On September 21, 2006, the law firm announced that it believes a new study that found women using the Ortho patch were twice as likely to develop blood clots compared with those using birth control pills provides further evidence that the patch is dangerous and should be recalled from the market.
As a result of this study, the firm noted, the FDA updated Ortho Evra's warning to reflect that women using the patch faced twice the risk of blood clots as women on the pill.
"The FDA also asked Ortho McNeil to conduct a longer study of the contraceptive patch to evaluate the risks of blood clots, heart attack and stroke," the Parker & Waichman press release stated.
According to its 2005 Annual Report, J&J sold $1.1 billion in contraceptives in 2005, but the report predicted a decline in sales for 2006 because of "labeling changes and negative media coverage concerning product safety."
Warnings to young women to stay away from the patch are growing in number. On September 29, 2006, the Editorial Board of the Exponent, a Purdue college newspaper, said women should use the birth control pill instead of the Ortho Evra birth control patch and also said the patch should be removed from the market.
The Exponent, published by the Purdue Student Publishing Foundation, is Indiana's largest collegiate daily newspaper and is primarily a student operation.
According to the Wall Street Journal, in providing health care services to 42,000 students, Pennsylvania State University is no longer writing prescriptions for the patch.

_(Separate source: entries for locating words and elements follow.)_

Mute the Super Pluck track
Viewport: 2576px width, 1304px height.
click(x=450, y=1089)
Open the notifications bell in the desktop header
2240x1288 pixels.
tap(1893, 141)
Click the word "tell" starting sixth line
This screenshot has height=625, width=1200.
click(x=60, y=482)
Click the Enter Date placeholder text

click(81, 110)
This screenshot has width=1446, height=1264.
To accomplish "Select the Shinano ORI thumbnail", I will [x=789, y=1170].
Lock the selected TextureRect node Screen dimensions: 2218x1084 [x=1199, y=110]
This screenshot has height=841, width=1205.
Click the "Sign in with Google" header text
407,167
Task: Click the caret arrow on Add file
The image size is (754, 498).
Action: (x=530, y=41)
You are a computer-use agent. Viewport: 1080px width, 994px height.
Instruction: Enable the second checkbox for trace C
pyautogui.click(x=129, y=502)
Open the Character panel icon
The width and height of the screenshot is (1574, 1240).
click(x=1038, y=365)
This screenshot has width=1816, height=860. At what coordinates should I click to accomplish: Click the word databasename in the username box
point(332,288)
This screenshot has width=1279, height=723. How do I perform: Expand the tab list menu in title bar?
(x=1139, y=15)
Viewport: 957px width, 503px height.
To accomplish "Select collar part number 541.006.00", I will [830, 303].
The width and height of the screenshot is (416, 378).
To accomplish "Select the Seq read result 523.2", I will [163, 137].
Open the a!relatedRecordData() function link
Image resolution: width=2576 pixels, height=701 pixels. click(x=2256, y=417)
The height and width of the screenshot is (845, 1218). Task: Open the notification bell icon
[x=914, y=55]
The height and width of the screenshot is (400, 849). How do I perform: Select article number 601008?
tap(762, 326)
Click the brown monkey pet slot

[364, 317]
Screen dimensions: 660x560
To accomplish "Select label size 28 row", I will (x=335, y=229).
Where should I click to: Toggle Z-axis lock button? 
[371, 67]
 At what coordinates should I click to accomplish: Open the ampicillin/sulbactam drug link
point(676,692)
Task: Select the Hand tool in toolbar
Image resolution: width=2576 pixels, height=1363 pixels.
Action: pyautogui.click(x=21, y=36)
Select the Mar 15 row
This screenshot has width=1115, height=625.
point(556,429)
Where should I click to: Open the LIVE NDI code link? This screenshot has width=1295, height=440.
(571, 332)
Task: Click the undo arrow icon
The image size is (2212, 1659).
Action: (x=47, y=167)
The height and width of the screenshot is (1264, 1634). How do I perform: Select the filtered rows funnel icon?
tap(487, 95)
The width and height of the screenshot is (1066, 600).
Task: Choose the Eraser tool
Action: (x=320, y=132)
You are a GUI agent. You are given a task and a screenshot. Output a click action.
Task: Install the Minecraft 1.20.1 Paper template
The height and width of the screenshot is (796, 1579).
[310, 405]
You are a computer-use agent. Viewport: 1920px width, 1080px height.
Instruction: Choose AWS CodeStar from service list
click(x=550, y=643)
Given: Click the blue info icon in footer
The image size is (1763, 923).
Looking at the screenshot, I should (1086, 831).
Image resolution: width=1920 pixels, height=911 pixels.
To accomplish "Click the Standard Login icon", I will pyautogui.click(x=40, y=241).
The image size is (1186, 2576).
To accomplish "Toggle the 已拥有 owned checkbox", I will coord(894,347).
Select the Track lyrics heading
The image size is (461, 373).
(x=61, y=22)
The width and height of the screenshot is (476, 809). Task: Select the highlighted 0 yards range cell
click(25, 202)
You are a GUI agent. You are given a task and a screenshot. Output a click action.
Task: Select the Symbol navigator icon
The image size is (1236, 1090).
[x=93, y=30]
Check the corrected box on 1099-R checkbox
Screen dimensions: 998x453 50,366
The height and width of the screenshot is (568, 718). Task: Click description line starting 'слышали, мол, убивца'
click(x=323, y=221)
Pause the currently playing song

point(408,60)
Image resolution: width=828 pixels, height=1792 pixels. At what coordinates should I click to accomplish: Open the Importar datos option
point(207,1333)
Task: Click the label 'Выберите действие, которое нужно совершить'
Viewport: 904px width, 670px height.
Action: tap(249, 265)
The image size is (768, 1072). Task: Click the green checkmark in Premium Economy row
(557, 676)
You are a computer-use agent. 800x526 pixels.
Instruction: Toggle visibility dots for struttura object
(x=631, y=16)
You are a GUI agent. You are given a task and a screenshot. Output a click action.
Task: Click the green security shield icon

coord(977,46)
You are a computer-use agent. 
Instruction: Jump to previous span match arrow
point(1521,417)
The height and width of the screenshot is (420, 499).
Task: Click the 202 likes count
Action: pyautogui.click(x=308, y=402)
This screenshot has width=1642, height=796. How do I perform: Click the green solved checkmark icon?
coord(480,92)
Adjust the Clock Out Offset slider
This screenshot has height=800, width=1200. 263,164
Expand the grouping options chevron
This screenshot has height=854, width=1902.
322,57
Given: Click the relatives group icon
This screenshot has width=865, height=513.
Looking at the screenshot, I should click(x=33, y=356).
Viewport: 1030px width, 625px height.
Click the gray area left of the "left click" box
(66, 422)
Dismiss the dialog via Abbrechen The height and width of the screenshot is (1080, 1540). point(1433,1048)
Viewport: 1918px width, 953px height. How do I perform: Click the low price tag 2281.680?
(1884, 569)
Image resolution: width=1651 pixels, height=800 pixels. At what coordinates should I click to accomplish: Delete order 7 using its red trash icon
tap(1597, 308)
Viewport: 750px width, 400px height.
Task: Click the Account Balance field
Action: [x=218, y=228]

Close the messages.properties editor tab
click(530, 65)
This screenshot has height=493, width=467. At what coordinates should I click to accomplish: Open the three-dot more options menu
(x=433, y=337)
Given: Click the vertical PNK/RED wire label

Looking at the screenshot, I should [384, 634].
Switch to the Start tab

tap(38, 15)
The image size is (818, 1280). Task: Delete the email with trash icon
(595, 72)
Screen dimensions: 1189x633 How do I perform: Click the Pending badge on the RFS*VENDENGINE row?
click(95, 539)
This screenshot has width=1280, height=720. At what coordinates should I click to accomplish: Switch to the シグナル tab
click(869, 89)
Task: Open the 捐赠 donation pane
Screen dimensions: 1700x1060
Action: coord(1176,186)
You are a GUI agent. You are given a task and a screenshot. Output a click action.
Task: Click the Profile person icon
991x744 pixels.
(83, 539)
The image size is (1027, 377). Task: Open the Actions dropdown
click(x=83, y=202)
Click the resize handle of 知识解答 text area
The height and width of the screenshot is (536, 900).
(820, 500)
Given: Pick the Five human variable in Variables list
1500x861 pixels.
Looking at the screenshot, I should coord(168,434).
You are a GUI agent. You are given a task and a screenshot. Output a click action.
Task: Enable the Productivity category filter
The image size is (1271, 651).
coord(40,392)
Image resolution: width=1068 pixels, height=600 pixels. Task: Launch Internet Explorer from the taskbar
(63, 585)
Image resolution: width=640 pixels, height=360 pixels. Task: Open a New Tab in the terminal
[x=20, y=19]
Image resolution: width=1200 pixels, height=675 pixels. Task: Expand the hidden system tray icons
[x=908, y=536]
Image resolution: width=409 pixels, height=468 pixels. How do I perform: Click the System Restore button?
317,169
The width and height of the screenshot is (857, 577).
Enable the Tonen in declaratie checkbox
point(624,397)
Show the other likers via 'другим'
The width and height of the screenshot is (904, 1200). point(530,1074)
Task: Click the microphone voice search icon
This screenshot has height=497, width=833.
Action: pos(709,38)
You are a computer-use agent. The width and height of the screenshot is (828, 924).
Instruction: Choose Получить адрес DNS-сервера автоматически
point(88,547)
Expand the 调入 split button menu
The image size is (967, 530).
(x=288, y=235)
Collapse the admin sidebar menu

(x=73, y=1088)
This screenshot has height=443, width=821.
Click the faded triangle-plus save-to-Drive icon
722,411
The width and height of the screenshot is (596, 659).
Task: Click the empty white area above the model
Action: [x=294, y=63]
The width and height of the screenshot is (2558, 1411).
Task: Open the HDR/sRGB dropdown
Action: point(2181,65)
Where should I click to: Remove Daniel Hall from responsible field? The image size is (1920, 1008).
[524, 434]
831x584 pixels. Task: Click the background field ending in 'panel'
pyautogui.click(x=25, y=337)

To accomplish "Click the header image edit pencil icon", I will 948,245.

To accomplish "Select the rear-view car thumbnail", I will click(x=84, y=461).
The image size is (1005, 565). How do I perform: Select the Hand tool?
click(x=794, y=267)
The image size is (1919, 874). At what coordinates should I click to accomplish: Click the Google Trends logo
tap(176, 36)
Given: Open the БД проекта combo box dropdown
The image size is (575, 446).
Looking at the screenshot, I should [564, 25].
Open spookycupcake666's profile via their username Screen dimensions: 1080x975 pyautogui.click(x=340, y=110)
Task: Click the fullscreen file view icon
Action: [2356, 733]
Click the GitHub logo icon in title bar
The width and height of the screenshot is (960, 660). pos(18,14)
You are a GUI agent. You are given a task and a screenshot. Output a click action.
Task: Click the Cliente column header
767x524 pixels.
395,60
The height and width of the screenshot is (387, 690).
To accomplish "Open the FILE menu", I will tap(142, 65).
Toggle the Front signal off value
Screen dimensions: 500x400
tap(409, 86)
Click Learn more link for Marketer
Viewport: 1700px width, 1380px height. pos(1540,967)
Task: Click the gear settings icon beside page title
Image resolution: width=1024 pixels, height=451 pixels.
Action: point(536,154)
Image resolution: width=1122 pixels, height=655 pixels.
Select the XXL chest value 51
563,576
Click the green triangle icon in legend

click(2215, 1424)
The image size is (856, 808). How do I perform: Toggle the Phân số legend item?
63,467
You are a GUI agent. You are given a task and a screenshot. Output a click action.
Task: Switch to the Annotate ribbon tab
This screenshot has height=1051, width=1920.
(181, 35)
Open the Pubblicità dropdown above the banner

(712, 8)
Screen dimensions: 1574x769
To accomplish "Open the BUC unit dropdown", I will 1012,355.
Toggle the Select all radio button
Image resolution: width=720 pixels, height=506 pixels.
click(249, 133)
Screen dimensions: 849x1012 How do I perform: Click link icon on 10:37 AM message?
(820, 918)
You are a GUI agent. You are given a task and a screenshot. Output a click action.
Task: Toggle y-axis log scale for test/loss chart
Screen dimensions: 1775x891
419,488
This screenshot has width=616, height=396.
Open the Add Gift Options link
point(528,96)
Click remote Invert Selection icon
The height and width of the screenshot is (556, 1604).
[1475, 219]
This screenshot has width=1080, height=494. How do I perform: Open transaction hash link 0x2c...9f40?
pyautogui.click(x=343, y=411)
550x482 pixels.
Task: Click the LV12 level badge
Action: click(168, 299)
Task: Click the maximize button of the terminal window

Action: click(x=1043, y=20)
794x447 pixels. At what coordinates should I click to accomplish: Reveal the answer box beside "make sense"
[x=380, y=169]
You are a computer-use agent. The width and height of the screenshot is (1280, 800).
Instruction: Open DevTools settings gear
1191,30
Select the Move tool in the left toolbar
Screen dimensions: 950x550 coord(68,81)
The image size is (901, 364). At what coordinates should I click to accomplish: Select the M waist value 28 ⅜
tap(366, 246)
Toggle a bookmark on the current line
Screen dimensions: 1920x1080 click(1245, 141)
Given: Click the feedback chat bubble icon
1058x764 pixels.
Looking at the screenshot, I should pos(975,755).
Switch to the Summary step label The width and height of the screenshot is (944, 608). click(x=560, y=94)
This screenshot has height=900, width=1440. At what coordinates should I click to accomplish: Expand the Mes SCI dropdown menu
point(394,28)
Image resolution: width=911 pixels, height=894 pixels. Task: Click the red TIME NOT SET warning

The Journal also reported that similar actions were being taken by health officials at other universities including Stanford, the University of Texas at Austin, the University of California, Berkeley, and the Connecticut College in New London.
Legal experts say the patch maker is scrambling to settle as many of these lawsuits as quickly and silently as possible with substantial monetary awards that come with the signing of confidential settlement agreements because it does not want to risk the public spectacle of a steady stream of young injured women parading before a jury.
"Ortho-McNeil Pharmaceutical," the April 9, 2006 New York Post reported "has settled a dozen lawsuits for millions of dollars in the last few months."
On May 2, 2006, a J&J attorney wrote a judge in New Jersey to say that 11 women who filed suit in that state had received settlements, although the amounts were kept confidential.
Also on May 2, 2006, a J&J attorney informed an Ohio judge that the company was prepared to settle all cases where the plaintiffs were hospitalized for pulmonary embolisms, deep vein thrombosis, heart attacks or strokes.
On May 16, 2006, the New Jersey Law Journal quoted a plaintiff's attorney who estimates that "many of these cases are seven figures, many are probably substantial six-figure cases."
However, settling these lawsuits as quickly as they are filed may not turn out to be so easy. Critics say there are likely to be tens of thousands more women spread out all over the country who do not yet realize that their health problems are caused by the patch.
Which may very well be true, because even though the FDA says it has received about 9,000 reports of adverse events related to the patch, the agency acknowledges that only between 1% and 10% of adverse events ever get reported and according to Bloomberg News on Mary 13, 2006, Johnson & Johnson has sold patches to 5 million women since the launch of the product in 2002.